Exercise prompt >>
Return all of the records below verbatim.

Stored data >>
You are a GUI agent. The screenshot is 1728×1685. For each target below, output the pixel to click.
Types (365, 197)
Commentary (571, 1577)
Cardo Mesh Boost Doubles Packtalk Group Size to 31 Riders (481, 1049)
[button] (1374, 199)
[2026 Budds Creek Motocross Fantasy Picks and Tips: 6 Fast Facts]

Answer to this problem >>
You are a GUI agent. The screenshot is 1728×1685. For each target below, output the pixel to click.
Types (365, 197)
Commentary (571, 1577)
Cardo Mesh Boost Doubles Packtalk Group Size to 31 Riders (481, 1049)
[button] (1374, 199)
[2026 Budds Creek Motocross Fantasy Picks and Tips: 6 Fast Facts]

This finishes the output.